Amendment #1 to the Securities Purchase Agreement and $38,500 Promissory Note originally issued on October 28, 2016 dated January 27, 2017
Exhibit 4.5
Arkados, INC.
FIRST AMENDMENT TO Convertible PROMISSORY NOTE
THIS FIRST AMENDMENT TO CONVERTIBLE PROMISSORY NOTE (this “Agreement”) is made and entered into as of January 27, 2017 (the “Effective Date”), by and between Arkados Group, Inc., a Delaware corporation (the “Company”), and Lucas Hoppel (the “Purchaser”). Initially capitalized terms not otherwise defined herein shall have the meaning set forth in the Note (defined herein).
RECITALS
A. The Company and the Purchaser are parties to that certain Securities Purchase Agreement dated as of October 28, 2016 (the “Purchase Agreement”).

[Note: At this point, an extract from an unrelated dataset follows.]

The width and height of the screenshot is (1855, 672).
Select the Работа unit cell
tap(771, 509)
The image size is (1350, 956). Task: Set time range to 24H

B. In connection to the Purchase Agreement, the Purchaser purchased a convertible promissory note from the Company in the aggregate original principal amount of $38,500 dated as of October 28, 2016 (the “Note”).
C. Pursuant to Section 1(a) of the Note, the Maturity Date may be extended at the option of the Purchaser in the event that, and for so long as, an Event of Default shall not have occurred and be continuing on the Maturity Date or any event shall not have occurred and be continuing on the Maturity Date that with the passage of time and the failure to cure would result in an Event of Default.
D. Pursuant to Section 2.6 of the Purchase Agreement, no provision of the Notes shall be waived or amended other than an instrument in writing signed by the Purchaser.
C. The Company and Purchaser, in connection to his financial interest in the Company as the holder of 20,000 restricted shares of the Company’s common stock, hereby desires to amend certain terms of the Note as set forth below.
AGREEMENT
In consideration of the foregoing recitals and the mutual promises and covenants contained herein, the parties, intending to be legally bound, hereby agree as follows:
1. Amendment to the Definition of the Maturity Date. Notwithstanding anything to the contrary in the Note issued thereunder prior to the date of this Agreement, all references to the date of “January 30th, 2017” throughout the Note, shall be amended, restated and replaced in its entirety by the following date: “March 31st, 2017.”
2. Waiver of Event of Default. If applicable, the Purchaser hereby waives any Event of Default (as defined under the Note) for the Company’s failure to observe or perform any other covenant, obligation, condition or agreement contained in the Purchaser’s Note or Purchase Agreement if such breach occurred prior to the date of this Agreement.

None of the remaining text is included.